Preliminarmente,
importa ressaltar que a sugestão é chamar o novo diploma legislativo de “LEI
CANCELLIER”, em homenagem ao reitor da Universidade Federal de Santa Catarina,
que se suicidou em lugar público, após ter sido humilhado por absurda prisão
temporária e revistas vexatórias.
Examinei
o texto que foi aprovado pelo Congresso Nacional e está dependendo de sanção
(ou vetos) do nosso tenebroso presidente da república.
Fiquei
surpreso. Não esperava, mas o texto é muito bom. Gostei da forma e do conteúdo.

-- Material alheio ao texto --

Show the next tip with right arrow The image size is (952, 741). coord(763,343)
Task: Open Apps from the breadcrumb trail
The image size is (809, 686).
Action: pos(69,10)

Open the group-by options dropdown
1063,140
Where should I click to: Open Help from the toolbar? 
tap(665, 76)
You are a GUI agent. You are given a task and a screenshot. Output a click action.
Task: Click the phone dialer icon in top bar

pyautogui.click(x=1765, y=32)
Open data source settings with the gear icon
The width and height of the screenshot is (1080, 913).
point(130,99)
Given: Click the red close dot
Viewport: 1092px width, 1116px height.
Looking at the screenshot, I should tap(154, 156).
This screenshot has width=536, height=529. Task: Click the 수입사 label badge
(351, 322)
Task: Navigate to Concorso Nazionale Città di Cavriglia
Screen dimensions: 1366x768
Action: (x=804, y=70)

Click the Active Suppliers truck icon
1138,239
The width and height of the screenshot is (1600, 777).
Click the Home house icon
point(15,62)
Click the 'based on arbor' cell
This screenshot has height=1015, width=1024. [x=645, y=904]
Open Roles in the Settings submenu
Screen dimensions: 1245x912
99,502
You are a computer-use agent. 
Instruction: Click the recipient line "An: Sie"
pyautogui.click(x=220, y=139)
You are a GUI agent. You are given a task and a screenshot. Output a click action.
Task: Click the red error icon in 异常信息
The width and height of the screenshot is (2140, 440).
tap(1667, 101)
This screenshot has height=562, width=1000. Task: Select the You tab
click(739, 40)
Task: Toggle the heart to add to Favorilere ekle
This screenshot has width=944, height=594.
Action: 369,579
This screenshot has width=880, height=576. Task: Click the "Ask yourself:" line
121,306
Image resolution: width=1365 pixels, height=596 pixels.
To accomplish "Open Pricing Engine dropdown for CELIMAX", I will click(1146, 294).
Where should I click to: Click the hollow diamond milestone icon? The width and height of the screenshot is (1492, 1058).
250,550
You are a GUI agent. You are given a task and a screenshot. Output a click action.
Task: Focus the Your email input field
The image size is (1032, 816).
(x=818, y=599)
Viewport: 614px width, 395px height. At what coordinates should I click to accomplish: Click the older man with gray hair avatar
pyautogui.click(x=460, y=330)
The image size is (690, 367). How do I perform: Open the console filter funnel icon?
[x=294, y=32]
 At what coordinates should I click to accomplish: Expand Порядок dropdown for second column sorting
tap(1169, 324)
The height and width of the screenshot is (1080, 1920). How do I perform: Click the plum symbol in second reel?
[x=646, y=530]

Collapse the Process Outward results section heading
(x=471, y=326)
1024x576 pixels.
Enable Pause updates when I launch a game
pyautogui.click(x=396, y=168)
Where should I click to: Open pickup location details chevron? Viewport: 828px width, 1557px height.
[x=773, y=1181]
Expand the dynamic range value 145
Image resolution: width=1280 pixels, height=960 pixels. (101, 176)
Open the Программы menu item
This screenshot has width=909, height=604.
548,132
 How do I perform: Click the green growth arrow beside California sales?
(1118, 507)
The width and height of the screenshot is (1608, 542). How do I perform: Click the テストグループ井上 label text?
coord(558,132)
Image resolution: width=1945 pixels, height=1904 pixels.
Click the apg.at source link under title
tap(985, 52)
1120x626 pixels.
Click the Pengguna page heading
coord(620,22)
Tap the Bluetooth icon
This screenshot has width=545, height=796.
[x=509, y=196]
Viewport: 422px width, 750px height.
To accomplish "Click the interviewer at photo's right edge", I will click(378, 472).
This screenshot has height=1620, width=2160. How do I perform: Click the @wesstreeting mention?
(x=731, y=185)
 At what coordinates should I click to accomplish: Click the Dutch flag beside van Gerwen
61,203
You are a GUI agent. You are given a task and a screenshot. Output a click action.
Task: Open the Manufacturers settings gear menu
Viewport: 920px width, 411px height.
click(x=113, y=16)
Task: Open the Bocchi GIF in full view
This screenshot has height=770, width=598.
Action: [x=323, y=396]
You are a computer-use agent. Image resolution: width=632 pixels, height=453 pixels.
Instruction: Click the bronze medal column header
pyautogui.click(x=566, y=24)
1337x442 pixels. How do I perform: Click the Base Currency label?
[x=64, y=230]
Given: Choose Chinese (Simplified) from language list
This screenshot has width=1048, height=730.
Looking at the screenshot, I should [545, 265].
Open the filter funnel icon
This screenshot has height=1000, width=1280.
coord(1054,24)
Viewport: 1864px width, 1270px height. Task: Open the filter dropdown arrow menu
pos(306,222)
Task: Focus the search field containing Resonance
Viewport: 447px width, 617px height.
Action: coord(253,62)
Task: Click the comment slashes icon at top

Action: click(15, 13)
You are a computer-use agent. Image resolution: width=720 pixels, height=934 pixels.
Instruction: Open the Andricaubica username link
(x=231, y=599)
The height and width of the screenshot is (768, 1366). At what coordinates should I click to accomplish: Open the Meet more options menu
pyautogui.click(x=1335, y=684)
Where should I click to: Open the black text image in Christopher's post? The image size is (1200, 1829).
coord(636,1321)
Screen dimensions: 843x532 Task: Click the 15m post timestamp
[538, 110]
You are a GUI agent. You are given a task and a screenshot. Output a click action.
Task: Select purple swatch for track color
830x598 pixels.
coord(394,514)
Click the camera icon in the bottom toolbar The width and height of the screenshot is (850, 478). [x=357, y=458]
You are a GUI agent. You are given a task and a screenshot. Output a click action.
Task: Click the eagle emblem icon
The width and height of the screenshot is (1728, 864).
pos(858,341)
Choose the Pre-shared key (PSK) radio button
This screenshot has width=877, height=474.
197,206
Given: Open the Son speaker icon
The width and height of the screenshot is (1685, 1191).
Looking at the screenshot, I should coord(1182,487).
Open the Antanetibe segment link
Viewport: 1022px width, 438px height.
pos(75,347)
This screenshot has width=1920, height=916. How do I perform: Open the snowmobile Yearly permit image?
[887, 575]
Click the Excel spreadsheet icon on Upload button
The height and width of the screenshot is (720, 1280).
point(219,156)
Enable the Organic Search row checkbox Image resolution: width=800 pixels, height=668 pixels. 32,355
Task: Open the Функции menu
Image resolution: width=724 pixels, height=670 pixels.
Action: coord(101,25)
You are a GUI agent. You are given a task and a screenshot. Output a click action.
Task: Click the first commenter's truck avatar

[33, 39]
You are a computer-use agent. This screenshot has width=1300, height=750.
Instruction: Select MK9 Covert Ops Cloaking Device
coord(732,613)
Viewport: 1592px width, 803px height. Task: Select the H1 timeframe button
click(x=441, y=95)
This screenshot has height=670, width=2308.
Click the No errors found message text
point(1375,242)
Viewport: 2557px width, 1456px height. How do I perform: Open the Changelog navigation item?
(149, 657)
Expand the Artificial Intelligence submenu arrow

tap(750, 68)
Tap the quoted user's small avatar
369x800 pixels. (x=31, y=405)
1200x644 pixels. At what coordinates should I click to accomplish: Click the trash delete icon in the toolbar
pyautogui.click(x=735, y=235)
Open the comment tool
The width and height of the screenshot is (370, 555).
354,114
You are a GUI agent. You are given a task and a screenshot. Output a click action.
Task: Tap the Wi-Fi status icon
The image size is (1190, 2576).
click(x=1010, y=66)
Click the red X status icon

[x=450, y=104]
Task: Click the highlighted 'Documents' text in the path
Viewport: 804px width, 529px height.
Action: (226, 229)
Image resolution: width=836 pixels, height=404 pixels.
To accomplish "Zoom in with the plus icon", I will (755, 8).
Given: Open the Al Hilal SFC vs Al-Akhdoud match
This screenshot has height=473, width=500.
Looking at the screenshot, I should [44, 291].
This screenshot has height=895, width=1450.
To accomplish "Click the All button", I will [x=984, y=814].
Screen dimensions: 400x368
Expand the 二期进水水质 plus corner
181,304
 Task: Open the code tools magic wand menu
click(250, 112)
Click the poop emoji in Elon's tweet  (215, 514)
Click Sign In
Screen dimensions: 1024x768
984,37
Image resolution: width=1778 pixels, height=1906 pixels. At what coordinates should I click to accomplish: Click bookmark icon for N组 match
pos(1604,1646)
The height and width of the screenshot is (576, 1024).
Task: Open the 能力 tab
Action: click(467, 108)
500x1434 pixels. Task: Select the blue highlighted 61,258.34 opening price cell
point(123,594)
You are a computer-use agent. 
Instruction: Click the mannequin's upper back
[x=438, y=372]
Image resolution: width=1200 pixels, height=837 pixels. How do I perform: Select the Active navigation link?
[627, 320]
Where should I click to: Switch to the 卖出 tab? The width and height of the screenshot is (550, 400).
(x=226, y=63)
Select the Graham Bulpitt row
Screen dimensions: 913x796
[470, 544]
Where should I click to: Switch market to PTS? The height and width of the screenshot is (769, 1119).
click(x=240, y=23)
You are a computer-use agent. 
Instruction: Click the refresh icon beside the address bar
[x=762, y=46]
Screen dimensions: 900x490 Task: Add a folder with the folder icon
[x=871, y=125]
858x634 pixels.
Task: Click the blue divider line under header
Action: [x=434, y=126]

Lógico que sempre haverá críticas pontuais, mas o projeto merece poucas
ressalvas, nada obstante o meu espírito crítico.
Democratas
não precisam ter medo da futura lei de Abuso de Autoridade. Ela se nos afigura
bastante razoável e tem escopo louvável, segundo os postulados do Estado de
Direito.
Não
acho desejável qualquer veto presidencial ao projeto. Entretanto, o autoritário
senhor Sérgio Moro sugere cerca 9 (nove) vetos, conforme vem sendo noticiado
pela imprensa. Sintomático …
Alguns
reparos, que aponto na reflexão abaixo, são perfeitamente contornados por
corretas interpretações das futuras doutrina e jurisprudência. Toda norma
jurídica, para sua aplicação, depende de interpretação, atividade
essencialmente subjetiva.
Aprovo
a seleção das condutas abusivas que nele são tipificadas como crimes. Não vejo
muitos problemas na redação destas normas penais incriminadoras, sendo elas de
fácil interpretação e aplicação aos casos concretos.
Não
há “normas penais em branco” e tipos não são excessivamente abertos. Os
elementos normativos do tipo sempre exigirão um cuidado interpretativo maior,
como já ocorre nos demais diplomas legais que tipificam condutas como
criminosas. Nada de novo …
Aliás,
o primeiro artigo de projeto tem grande utilidade para o intérprete e para o
aplicador deste futuro diploma legal.
O
parágrafo primeiro do artigo primeiro do projeto em análise pode ser entendido
como uma espécie de norma de intepretação autêntica, na medida em que esclarece
que a tipicidade das condutas elencadas pressupõe sempre um “especial fim de
agir”, que a antiga doutrina chamava de “dolo específico”.
Com
o mesmo escopo de auxiliar o aplicador da futura lei, no parágrafo segundo
deste mesmo artigo, o legislador dispõe que a “divergência na interpretação da
lei ou na apreciação dos fatos e provas não configura, por si só, abuso de
autoridade”.
Assim,
não configurará crime uma acusação penal com base em prova que possa ser
reputada como frágil e insuficiente. Só haverá abuso de autoridade se a
acusação não se lastrear em prova alguma, conforme vamos salientar mais
adiante.
Com
relação à persecução penal em juízo, o artigo terceiro em nada inova ao que já
dispõe o Código de Processo Penal. A ação é pública incondicionada e a ação
penal subsidiária pressupõe o esgotamento do prazo de que dispõe o Ministério
Público para o oferecimento de sua denúncia.
Perfeitos
os artigos quarto e quinto do projeto ora analisado. Tratam eles dos efeitos da
condenação e das penas restritivas de direito.
Vamos
às poucas ressalvas que faço ao projeto. Tudo o mais merece aprovação ou mesmo
criterioso elogio.
Em
verdade, no projeto encontramos algumas expressões relativamente genéricas,
como a expressão “prazo razoável” do artigo 9. Isto não é desejável, mas a
jurisprudência saberá consolidar um entendimento uniforme.
Como
advertimos acima, muitos tipos penais contêm elementos normativos, exigindo
interpretações mais atentas e cuidadosas, tendo em vista o salutar e
constitucional princípio da reserva legal.
O
artigo 10 parece permitir genericamente a condução coercitiva do investigado.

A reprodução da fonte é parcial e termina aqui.